Richard Ford (born February 16, 1944) is an American novelist and short story author and writer of a series of novels featuring the character Frank Bascombe.

Ford's first collection of short stories, Rock Springs, was published in 1987.

In the United States, Ford received the 1996 Pulitzer Prize for his novel Independence Day. In Spain, he won the Princess of Asturias Award for 2016. In 2018, Ford received the Park Kyong-ni Prize, an international literary award from South Korea.

His novel Wildlife was adapted into a 2018 film of the same name, and in 2023 Ford published Be Mine, his fifth work of fiction chronicling the life of Frank Bascombe.

==Early life==
Ford was born in Jackson, Mississippi, the only son of Parker Carrol and Edna Ford. Parker was a traveling salesman for Faultless Starch, a Kansas City company. Of his mother, Ford said, "Her ambition was to be, first, in love with my father and, second, to be a full-time mother." When Ford was eight years old, his father had a severe heart failure, and thereafter Ford spent as much time with his grandfather, a former prizefighter and hotel owner in Little Rock, Arkansas, as he did with his parents in Mississippi. Ford's father died of a second heart attack in 1960. In Jackson, Ford lived across the street from the home of author Eudora Welty.

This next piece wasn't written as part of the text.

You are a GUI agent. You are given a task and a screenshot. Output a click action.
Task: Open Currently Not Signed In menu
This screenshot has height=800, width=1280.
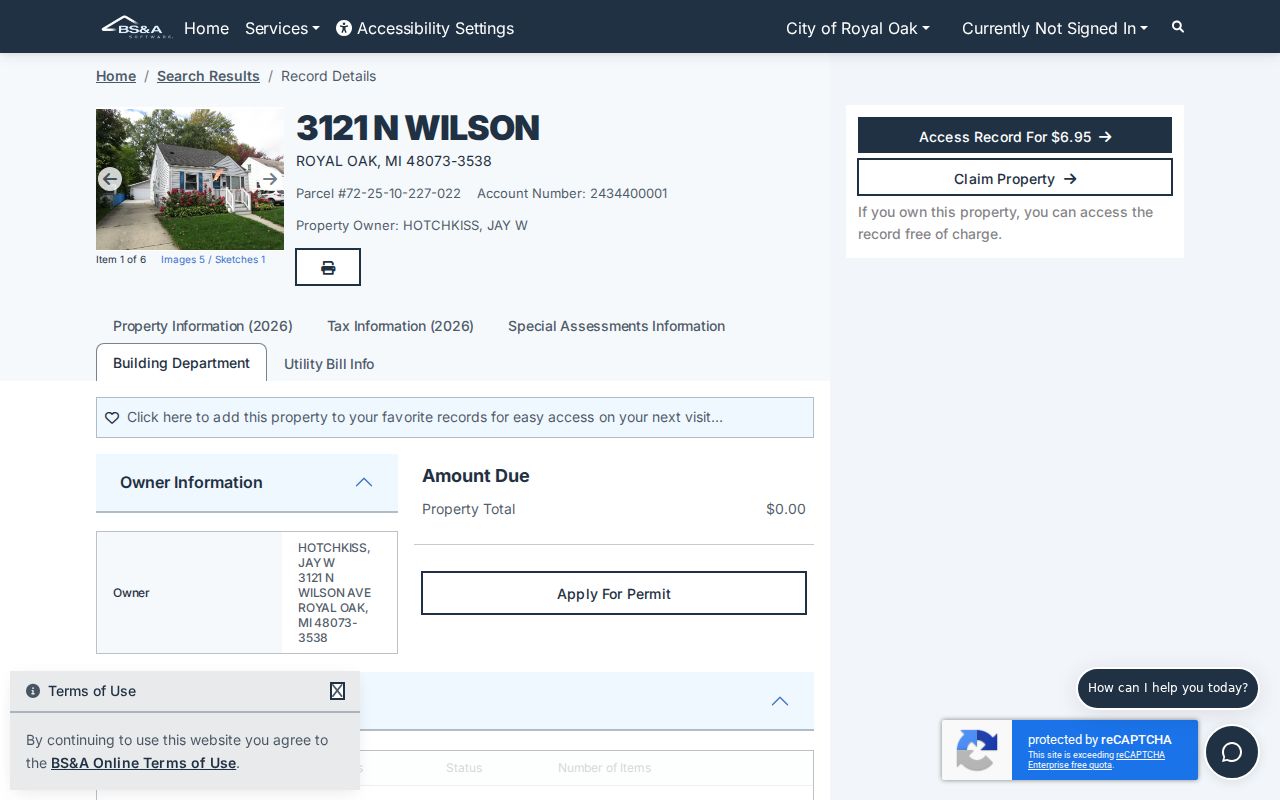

Ford's grandfather had worked for a railroad. At the age of 19, before deciding to attend college, Ford began work on the Missouri Pacific train line as a locomotive engineer's assistant, learning the work while doing the job.

Ford received a B.A. degree from Michigan State University. Having enrolled to study hotel management, he switched to English. After graduating, he taught junior high school in Flint, Michigan, and enlisted in the United States Marine Corps but was discharged after contracting hepatitis. At university he met Kristina Hensley, his future wife and they married in 1968.

Despite mild dyslexia, Ford developed a serious interest in literature. He has stated in interviews that his dyslexia may have helped him as a reader since it forced him to read books slowly and thoughtfully.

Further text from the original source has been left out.